Le meilleur modèle n’est donc ni le plus cher, ni le plus spectaculaire, ni le plus épais. C’est celui qui répond à trois exigences à la fois : homologation réelle, ajustement impeccable et adaptation à votre pratique. Si ces trois conditions sont réunies, vous avez déjà fait l’essentiel.

Questions fréquentes

Un gant moto homologué est-il obligatoire pour passager aussi ?
Oui. Sur route ouverte en France, le conducteur comme le passager doivent porter des gants moto certifiés.
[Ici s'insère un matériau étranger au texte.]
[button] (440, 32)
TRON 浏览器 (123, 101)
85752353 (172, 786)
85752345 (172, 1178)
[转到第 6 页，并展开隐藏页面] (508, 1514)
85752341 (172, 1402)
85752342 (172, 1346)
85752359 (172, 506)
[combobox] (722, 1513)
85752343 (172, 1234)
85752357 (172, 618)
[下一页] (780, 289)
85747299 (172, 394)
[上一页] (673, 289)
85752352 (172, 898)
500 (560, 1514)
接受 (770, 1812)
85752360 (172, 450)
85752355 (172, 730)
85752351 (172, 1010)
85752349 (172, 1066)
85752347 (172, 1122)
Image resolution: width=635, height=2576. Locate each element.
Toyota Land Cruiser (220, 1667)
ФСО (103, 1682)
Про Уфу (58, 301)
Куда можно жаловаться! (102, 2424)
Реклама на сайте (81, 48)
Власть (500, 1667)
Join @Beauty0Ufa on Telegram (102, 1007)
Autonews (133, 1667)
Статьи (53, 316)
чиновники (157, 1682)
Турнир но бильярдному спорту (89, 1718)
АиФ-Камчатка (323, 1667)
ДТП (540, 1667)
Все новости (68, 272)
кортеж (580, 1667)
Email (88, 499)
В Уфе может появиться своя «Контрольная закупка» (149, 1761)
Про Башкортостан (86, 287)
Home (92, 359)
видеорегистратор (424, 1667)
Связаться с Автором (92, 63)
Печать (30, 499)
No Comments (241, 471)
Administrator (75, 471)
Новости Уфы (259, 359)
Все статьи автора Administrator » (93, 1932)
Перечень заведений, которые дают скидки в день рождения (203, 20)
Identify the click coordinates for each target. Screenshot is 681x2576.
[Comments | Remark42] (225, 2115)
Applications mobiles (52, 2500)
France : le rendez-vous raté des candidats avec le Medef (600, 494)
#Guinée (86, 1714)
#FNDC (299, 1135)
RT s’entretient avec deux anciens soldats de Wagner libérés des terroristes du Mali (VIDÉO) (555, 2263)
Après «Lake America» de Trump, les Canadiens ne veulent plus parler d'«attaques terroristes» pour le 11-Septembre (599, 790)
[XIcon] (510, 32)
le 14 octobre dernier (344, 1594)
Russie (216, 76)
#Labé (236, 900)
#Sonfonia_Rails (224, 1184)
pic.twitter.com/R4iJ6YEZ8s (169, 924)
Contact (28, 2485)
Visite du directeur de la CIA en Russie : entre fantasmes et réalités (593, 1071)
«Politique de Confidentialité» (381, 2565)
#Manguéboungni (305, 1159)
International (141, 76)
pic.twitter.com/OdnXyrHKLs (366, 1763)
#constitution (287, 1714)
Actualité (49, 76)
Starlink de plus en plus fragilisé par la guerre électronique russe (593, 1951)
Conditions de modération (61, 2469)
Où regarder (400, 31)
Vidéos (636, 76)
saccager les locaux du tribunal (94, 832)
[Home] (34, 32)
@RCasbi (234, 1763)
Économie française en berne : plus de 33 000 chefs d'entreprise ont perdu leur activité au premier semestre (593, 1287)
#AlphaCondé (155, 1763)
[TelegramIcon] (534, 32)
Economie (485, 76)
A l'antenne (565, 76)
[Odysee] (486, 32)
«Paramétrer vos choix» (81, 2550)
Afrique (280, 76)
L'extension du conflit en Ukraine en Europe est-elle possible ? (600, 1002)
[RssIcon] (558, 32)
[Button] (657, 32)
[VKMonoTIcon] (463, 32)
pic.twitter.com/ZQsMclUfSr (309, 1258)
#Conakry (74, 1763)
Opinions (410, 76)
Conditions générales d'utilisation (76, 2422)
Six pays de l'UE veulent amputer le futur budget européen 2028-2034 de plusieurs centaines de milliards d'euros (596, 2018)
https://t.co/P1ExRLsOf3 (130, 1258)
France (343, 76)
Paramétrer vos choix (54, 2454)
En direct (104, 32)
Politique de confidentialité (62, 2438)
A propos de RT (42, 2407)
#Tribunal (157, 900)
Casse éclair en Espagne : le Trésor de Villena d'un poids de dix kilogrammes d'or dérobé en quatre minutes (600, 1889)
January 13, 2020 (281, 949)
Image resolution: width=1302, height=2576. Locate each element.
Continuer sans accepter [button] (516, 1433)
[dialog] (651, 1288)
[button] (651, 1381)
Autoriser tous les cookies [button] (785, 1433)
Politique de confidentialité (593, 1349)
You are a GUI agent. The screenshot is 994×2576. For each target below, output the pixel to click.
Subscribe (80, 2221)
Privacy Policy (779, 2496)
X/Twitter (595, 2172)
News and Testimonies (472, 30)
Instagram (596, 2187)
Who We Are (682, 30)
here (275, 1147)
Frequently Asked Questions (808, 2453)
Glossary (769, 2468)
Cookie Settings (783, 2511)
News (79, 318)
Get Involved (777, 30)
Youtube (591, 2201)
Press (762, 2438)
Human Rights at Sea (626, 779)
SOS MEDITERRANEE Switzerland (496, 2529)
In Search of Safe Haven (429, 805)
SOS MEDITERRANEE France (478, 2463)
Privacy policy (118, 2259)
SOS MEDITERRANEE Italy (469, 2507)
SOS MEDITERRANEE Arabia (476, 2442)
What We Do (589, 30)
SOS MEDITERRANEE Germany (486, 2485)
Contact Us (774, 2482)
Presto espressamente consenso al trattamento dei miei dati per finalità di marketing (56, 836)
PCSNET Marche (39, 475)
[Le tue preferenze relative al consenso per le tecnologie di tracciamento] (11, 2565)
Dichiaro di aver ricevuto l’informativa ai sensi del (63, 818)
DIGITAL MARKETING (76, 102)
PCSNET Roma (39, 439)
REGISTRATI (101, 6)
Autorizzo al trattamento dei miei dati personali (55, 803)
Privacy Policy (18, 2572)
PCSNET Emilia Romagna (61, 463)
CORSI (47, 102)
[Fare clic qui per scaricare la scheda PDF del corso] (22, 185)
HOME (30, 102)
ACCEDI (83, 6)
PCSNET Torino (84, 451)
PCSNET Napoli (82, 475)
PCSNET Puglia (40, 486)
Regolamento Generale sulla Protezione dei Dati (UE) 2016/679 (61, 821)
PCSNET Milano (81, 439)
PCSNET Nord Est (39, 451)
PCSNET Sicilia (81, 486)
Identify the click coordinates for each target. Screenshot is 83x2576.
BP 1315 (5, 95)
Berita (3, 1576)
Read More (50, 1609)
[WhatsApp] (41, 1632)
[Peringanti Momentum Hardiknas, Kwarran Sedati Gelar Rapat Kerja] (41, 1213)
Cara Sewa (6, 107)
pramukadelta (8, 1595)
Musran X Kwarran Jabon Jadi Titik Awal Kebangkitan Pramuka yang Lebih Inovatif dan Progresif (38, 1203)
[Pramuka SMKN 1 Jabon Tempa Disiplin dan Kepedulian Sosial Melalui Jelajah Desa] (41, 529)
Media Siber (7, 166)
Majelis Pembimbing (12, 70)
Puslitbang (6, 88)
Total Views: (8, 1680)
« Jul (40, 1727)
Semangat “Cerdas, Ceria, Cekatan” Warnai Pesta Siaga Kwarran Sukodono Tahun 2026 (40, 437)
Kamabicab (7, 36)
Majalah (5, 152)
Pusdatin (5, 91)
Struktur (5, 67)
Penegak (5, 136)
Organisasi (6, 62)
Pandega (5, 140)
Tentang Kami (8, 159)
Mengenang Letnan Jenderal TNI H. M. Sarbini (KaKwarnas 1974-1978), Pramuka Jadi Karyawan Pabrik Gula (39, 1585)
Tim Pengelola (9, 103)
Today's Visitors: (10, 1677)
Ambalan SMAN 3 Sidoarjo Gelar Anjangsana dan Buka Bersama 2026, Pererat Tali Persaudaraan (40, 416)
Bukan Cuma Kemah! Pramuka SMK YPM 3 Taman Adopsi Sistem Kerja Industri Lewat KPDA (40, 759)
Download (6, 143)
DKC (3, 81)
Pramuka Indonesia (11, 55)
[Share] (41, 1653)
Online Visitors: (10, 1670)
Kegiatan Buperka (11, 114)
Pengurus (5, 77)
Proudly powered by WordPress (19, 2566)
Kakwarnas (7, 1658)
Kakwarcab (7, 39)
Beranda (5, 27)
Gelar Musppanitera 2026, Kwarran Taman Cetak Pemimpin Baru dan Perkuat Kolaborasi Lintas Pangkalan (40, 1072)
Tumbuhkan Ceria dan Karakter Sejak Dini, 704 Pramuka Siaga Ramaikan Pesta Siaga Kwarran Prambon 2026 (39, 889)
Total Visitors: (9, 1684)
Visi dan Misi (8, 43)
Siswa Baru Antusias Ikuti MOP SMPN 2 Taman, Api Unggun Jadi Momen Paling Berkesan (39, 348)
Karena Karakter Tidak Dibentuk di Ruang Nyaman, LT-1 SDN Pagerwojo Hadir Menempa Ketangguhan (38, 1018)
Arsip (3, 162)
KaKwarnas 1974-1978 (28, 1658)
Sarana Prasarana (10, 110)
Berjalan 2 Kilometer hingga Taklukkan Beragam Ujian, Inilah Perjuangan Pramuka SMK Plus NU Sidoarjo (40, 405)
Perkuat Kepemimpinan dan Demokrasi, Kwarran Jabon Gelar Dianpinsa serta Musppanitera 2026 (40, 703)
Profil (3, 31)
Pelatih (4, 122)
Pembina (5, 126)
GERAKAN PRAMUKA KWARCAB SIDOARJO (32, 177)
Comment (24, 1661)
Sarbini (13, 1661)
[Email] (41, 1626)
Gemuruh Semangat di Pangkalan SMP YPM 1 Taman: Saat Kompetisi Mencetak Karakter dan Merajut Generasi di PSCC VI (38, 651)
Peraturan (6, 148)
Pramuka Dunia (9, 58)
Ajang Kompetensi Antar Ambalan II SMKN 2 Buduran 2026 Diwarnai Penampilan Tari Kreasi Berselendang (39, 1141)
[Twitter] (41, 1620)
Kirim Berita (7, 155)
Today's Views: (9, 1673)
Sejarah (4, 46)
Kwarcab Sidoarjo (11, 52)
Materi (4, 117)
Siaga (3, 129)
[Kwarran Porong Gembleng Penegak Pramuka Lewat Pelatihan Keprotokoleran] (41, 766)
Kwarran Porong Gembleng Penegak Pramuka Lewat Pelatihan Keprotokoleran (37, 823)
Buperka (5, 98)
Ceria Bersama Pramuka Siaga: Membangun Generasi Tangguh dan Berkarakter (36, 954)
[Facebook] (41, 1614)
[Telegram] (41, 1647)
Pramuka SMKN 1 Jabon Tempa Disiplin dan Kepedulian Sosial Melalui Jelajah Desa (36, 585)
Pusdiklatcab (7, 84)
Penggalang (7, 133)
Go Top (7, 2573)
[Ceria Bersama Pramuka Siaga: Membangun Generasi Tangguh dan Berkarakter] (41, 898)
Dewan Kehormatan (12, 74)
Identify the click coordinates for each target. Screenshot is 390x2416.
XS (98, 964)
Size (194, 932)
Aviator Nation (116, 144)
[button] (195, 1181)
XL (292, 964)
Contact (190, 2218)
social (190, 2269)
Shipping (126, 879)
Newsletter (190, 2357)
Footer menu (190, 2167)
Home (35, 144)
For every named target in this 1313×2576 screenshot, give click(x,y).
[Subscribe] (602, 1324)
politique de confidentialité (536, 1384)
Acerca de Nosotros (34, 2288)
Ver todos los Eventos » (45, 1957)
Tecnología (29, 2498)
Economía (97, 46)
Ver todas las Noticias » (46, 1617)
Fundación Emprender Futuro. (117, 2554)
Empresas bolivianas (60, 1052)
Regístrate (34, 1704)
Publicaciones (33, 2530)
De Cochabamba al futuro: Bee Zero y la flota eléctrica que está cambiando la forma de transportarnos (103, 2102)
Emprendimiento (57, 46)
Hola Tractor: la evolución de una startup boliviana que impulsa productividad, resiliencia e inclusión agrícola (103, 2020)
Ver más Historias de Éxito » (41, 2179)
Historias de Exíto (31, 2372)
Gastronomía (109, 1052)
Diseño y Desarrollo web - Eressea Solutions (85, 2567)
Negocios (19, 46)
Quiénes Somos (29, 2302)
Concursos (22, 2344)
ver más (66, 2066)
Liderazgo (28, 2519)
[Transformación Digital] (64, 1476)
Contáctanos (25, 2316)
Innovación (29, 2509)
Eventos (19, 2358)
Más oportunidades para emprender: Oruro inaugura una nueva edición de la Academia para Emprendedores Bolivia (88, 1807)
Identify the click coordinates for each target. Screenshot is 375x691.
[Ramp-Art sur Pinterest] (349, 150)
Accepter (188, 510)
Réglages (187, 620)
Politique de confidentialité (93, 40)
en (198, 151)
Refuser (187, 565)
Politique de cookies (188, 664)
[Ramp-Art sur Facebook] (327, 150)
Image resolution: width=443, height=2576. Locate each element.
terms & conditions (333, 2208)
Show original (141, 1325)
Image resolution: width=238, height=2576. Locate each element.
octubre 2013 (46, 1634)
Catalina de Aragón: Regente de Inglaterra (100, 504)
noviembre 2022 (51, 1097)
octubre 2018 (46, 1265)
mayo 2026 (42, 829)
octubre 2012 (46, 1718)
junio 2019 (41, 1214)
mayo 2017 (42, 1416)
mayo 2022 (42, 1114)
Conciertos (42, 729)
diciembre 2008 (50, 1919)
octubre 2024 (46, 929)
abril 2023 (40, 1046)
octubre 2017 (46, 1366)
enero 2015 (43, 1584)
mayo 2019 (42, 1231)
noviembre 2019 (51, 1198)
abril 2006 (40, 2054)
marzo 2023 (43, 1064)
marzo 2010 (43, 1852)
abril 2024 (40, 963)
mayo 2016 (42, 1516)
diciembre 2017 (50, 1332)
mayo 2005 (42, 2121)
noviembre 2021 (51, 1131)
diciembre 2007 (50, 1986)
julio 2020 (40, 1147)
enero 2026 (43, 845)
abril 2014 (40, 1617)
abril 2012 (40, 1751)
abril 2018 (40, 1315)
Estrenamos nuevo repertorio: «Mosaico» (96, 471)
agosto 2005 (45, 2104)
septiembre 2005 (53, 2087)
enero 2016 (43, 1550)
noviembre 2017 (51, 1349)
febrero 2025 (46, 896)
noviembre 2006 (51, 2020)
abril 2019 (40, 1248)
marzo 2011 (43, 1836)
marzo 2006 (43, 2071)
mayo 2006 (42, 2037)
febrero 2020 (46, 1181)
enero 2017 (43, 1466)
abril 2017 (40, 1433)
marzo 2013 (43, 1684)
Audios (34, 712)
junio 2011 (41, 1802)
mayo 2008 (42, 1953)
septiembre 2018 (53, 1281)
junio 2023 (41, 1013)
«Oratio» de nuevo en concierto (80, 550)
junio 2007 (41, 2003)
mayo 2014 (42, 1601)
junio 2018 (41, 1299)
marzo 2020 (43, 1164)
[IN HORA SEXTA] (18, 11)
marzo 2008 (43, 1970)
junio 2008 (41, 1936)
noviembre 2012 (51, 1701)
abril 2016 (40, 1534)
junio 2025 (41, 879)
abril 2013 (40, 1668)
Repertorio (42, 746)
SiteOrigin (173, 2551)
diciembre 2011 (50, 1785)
C’est une obligation de sécurité, pas seulement une recommandation.
Quelle norme faut-il chercher sur l’étiquette ?
La référence à rechercher est la norme EN 13594. Elle indique que le gant a été conçu et testé selon un cadre européen précis pour l’usage moto routier.
Niveau 1 ou niveau 2 : lequel choisir ?
Le niveau 1 convient souvent à un usage courant et urbain. Le niveau 2 vise un niveau de protection plus exigeant. Le bon choix dépend surtout de votre pratique, de la météo et de votre tolérance au confort un peu plus ferme.
Un gant cuir est-il forcément meilleur qu’un gant textile ?
Pas forcément. Le cuir offre souvent une très bonne résistance à l’abrasion, mais le textile technique peut être plus léger, plus souple ou mieux ventilé. Le meilleur choix dépend de votre usage réel et de la qualité de conception.
Puis-je continuer à utiliser un gant après une chute ?
Mieux vaut être prudent. Même si le gant semble intact, une chute peut fragiliser les coutures, le cuir ou les renforts. En cas de doute, remplacez-le plutôt que de rouler avec un équipement affaibli.